━━━ SOURCE MATERIAL

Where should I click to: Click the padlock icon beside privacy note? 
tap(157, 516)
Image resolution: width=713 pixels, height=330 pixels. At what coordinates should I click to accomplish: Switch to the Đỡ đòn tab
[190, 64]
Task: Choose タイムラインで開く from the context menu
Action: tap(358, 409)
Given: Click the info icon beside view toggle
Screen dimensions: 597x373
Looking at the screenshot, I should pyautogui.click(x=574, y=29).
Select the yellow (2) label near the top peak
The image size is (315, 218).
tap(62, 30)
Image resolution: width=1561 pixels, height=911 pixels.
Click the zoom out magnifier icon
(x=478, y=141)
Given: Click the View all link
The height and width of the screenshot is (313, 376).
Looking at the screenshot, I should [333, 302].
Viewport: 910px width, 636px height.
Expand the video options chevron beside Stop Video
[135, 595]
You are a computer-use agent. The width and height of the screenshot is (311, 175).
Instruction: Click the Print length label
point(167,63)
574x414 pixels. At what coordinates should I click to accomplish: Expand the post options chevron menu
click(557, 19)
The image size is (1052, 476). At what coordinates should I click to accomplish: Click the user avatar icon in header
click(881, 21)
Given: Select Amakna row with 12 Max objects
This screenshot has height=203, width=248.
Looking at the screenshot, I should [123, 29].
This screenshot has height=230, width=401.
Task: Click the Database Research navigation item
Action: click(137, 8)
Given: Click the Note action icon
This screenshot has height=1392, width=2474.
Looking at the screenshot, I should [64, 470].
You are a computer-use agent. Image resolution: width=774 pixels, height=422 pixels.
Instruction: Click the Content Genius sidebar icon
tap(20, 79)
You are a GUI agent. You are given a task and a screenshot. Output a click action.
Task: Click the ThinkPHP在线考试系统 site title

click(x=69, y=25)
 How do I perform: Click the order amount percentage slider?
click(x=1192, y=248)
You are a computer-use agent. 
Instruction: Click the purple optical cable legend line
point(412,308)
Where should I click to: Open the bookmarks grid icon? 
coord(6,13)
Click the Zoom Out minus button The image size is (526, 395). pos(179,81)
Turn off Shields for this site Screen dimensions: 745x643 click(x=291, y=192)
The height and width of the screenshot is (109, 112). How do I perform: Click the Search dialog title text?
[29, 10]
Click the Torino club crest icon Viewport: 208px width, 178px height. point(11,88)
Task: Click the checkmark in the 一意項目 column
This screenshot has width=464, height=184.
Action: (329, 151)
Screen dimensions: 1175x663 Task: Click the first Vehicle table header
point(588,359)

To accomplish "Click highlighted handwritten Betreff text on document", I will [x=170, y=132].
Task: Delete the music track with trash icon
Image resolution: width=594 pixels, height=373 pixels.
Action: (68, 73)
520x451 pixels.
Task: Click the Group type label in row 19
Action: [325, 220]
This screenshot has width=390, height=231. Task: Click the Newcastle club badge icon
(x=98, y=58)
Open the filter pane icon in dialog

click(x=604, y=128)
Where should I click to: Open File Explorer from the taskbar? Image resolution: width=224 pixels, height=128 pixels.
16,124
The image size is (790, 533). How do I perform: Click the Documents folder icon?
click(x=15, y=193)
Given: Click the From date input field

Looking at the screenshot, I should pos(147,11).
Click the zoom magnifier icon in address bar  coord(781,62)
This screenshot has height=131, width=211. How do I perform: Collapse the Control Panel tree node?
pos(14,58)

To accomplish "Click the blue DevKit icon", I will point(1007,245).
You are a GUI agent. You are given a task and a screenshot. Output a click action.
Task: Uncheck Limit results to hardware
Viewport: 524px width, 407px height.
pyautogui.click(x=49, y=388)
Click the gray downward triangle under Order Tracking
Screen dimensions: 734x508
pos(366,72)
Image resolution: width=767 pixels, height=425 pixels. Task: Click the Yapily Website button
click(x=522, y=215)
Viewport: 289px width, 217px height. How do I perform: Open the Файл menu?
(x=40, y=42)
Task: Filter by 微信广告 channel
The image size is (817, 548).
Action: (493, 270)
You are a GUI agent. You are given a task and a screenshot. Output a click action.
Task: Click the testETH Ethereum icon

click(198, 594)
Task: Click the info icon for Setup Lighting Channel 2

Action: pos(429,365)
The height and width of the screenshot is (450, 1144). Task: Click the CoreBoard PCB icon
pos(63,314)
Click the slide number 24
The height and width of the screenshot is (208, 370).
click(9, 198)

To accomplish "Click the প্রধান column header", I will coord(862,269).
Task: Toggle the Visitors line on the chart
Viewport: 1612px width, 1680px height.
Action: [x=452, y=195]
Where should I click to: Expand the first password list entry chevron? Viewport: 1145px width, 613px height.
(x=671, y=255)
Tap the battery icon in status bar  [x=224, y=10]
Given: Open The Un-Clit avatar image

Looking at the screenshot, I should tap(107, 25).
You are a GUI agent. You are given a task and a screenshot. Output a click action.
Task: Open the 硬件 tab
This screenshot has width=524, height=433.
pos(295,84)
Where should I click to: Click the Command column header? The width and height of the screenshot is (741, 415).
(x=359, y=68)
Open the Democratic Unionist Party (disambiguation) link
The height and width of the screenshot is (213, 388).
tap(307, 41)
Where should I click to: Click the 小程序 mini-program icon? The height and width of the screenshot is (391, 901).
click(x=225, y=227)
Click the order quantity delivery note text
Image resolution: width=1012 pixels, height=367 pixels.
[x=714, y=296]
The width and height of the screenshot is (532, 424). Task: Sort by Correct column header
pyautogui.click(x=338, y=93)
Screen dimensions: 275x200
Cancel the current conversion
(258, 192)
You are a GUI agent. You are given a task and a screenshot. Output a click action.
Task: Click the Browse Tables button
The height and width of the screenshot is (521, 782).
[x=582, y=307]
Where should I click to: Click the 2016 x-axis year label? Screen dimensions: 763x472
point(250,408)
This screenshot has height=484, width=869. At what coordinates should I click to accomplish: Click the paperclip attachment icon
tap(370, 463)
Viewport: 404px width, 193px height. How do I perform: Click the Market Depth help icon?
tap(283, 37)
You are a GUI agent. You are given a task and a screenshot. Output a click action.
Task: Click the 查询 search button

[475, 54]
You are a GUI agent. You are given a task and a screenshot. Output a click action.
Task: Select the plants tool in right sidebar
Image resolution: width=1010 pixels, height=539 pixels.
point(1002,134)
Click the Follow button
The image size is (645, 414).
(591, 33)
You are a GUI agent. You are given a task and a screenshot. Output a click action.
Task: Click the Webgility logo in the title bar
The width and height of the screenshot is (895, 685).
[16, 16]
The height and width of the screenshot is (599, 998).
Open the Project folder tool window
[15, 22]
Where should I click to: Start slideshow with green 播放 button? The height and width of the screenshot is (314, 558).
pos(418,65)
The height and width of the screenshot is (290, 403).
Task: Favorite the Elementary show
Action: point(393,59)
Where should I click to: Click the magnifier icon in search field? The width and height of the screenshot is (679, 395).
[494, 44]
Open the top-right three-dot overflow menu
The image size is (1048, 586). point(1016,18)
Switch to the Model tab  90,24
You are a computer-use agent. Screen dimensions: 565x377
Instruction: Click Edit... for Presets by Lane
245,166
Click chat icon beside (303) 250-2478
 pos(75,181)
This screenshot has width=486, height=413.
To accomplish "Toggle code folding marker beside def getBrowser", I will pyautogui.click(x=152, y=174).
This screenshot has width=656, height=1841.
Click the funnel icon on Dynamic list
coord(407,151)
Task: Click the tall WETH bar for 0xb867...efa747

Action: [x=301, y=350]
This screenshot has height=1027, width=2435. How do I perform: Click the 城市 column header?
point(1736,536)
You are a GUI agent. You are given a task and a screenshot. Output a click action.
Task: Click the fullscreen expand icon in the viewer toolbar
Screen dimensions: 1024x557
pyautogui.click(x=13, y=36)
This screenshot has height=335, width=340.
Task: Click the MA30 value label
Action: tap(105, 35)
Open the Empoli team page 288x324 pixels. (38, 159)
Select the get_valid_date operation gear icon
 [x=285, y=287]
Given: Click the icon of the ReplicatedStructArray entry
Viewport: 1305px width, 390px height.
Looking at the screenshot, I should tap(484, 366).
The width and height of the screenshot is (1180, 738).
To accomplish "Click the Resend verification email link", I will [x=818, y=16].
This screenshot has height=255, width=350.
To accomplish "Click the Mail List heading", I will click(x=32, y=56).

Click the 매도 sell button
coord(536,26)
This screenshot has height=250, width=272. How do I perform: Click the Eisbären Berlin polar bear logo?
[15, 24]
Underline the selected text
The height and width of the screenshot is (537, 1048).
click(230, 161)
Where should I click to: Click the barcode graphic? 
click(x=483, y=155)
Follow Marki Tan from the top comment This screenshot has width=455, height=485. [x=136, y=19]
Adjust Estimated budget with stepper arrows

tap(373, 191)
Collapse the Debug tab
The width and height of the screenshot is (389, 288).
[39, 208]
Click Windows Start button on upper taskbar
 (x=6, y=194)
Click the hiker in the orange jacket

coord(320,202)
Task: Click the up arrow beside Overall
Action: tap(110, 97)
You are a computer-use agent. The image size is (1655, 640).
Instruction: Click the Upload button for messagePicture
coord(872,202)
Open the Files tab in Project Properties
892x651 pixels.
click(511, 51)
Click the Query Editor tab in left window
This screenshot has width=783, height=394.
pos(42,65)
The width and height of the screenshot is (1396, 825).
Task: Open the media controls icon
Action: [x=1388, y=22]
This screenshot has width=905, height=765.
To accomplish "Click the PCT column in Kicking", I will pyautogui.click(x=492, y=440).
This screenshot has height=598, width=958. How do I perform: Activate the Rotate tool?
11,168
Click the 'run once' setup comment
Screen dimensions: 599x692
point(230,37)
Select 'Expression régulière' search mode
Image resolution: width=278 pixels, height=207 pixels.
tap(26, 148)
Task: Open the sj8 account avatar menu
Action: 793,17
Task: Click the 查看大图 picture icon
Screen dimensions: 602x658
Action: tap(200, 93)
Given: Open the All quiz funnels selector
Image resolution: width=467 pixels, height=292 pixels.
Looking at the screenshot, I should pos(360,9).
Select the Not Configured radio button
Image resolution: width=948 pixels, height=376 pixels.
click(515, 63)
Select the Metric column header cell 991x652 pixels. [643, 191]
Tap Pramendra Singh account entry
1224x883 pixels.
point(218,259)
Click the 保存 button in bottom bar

━━━━━━

* _DIRECTIONS_
Please reproduce the stretch of the records from the line containing "Screen dimensions: 275x200" through the line containing "point(250,408)", renaming "Browse Tables" to "View Tables" and changing nothing else. Return only that stretch.

* _FINAL RESULT_
Screen dimensions: 275x200
Cancel the current conversion
(258, 192)
You are a GUI agent. You are given a task and a screenshot. Output a click action.
Task: Click the View Tables button
The height and width of the screenshot is (521, 782).
[x=582, y=307]
Where should I click to: Click the 2016 x-axis year label? Screen dimensions: 763x472
point(250,408)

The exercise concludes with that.